Mann Christopher J, Yu Lingfeng, Kim Myung K
Department of Physics, University of South Florida, Tampa, FL 33620, USA.
Biomed Eng Online. 2006 Mar 23;5:21. doi: 10.1186/1475-925X-5-21.
Many biological specimens, such as living cells and their intracellular components, often exhibit very little amplitude contrast, making it difficult for conventional bright field microscopes to distinguish them from their surroundings. To overcome this problem phase contrast techniques such as Zernike, Normarsky and dark-field microscopies have been developed to improve specimen visibility without chemically or physically altering them by the process of staining. These techniques have proven to be invaluable tools for studying living cells and furthering scientific understanding of fundamental cellular processes such as mitosis. However a drawback of these techniques is that direct quantitative phase imaging is not possible. Quantitative phase imaging is important because it enables determination of either the refractive index or optical thickness variations from the measured optical path length with sub-wavelength accuracy. Digital holography is an emergent phase contrast technique that offers an excellent approach in obtaining both qualitative and quantitative phase information from the hologram. A CCD camera is used to record a hologram onto a computer and numerical methods are subsequently applied to reconstruct the hologram to enable direct access to both phase and amplitude information. Another attractive feature of digital holography is the ability to focus on multiple focal planes from a single hologram, emulating the focusing control of a conventional microscope.

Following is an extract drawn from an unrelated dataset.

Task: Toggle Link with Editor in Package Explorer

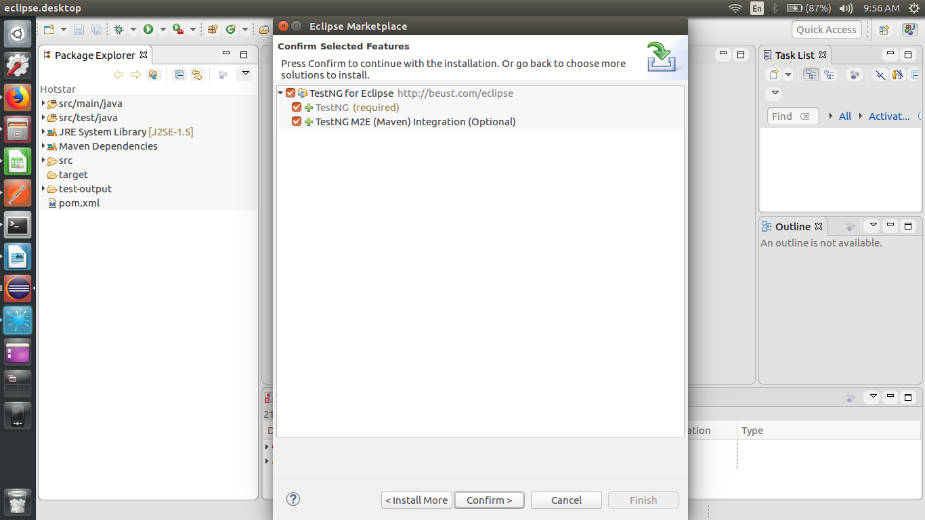Action: click(x=198, y=74)
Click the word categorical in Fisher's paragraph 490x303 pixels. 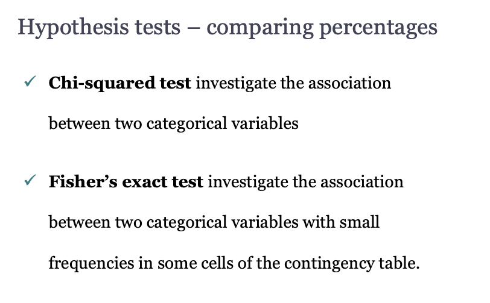[x=186, y=223]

A modified Mach-Zender off-axis setup in transmission is used to record and reconstruct a number of holographic amplitude and phase images of cellular and sub-cellular features.
Both cellular and sub-cellular features are imaged with sub-micron, diffraction-limited resolution. Movies of holographic amplitude and phase images of living microbes and cells are created from a series of holograms and reconstructed with numerically adjustable focus, so that the moving object can be accurately tracked with a reconstruction rate of 300ms for each hologram. The holographic movies show paramecium swimming among other microbes as well as displaying some of their intracellular processes. A time lapse movie is also shown for fibroblast cells in the process of migration.
Digital holography and movies of digital holography are seen to be useful new tools for visualization of dynamic processes in biological microscopy. Phase imaging digital holography is a promising technique in terms of the lack of coherent noise and the precision with which the optical thickness of a sample can be profiled, which can lead to images with an axial resolution of a few nanometres.
许多生物标本,如活细胞及其细胞内成分,通常表现出非常小的振幅对比度,这使得传统的明场显微镜很难将它们与周围环境区分开来。为了克服这个问题,已经开发了诸如泽尼克相衬、诺马斯基相衬和暗场显微镜等相衬技术,以提高标本的可见性,而无需通过染色过程对其进行化学或物理改变。这些技术已被证明是研究活细胞和深化对有丝分裂等基本细胞过程的科学理解的宝贵工具。然而,这些技术的一个缺点是无法进行直接的定量相成像。定量相成像很重要,因为它能够以亚波长精度根据测量的光程长度确定折射率或光学厚度的变化。数字全息术是一种新兴的相衬技术,它为从全息图中获取定性和定量相信息提供了一种出色的方法。使用电荷耦合器件(CCD)相机将全息图记录到计算机上,随后应用数值方法重建全息图,以便直接获取相位和振幅信息。数字全息术的另一个吸引人的特点是能够从单个全息图聚焦到多个焦平面,模拟传统显微镜的聚焦控制。
使用一种改进的马赫 - 曾德尔离轴透射设置来记录和重建细胞及亚细胞特征的多个全息振幅和相位图像。
细胞和亚细胞特征均以亚微米级的衍射极限分辨率成像。从一系列全息图创建活微生物和细胞的全息振幅和相位图像的影片,并通过数值可调聚焦进行重建,这样对于每个全息图,以300毫秒的重建速率可以准确跟踪移动物体。全息影片展示了草履虫在其他微生物中游动以及一些细胞内过程。还展示了成纤维细胞迁移过程的延时影片。
数字全息术及数字全息影片被视为生物显微镜中可视化动态过程的有用新工具。相成像数字全息术是一种很有前景的技术,因为它缺乏相干噪声,并且能够精确测量样品的光学厚度,这可以产生轴向分辨率为几纳米的图像。